組織の行動行政学:構造、タスク、構成員がパフォーマンスに与える効果の官民比較実験
【研究キーワード】
行政組織論 / 実験社会科学 / 実験政治学 / 実験経済学 / 社会心理学
【研究成果の概要】
本研究の目的は、行政組織のパフォーマンスが向上する条件とそのメカニズムについて、組織構造、タスク、そして構成員間におけるコミュニケーションに着目して解明することにある。研究期間初年度である2021年度は、実験デザインの設計と設計の妥当性を確認するための学生を被験者としたプレ実験を実施することを計画していた。しかしながら、covid-19による移動制限や実験施設の利用制限の影響を受け、チームが所属する各機関で学生を被験者とした実験を実施することは極めて難しくなり、インターネットを活用して実際の公務員を対象とした実験を実施することとした。
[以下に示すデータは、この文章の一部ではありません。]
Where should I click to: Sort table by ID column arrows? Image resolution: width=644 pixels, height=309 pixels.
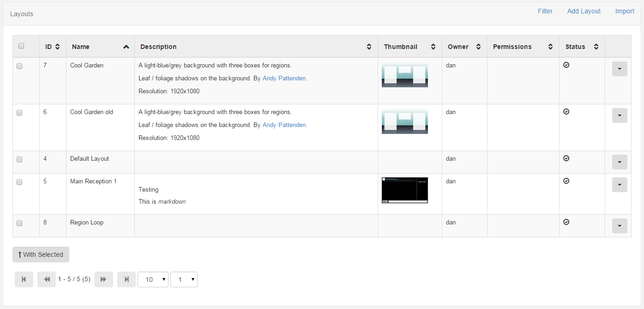pos(57,47)

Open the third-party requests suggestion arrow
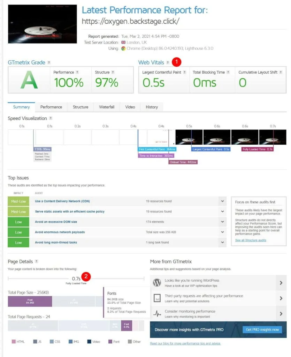coord(281,298)
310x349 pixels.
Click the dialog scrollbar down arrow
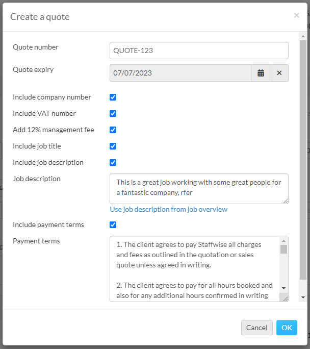click(x=303, y=297)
この実験では、インターネットを介して公務員をフラット型組織と階層型組織とに無作為に割り当て、さらに各組織内における役割(課長、係長、係員)についても無作為に割り当てた上で、一定の予算制約の下で取り組むべき事業の優先順位をつけるというタスクを課してそのパフォーマンスを測定した。実験の結果、階層型組織の係員はフラット型組織の係員よりも多くの事業について優先順位を高くつける傾向にあり、その分、中間管理職である係長が絞り込んだ上で課長に案をあげていることが明らかになった。最終的なパフォーマンス自体についてはフラット型組織と階層型組織との間に大きな差は生まれないものの、上述の理由からフラット型組織のトップである課長の負担は階層型組織の課長の負担よりも大きくなっていることが示された。これらの結果の一部は、世界政治学会(International Political Science Association)のWorld Congressにて報告された。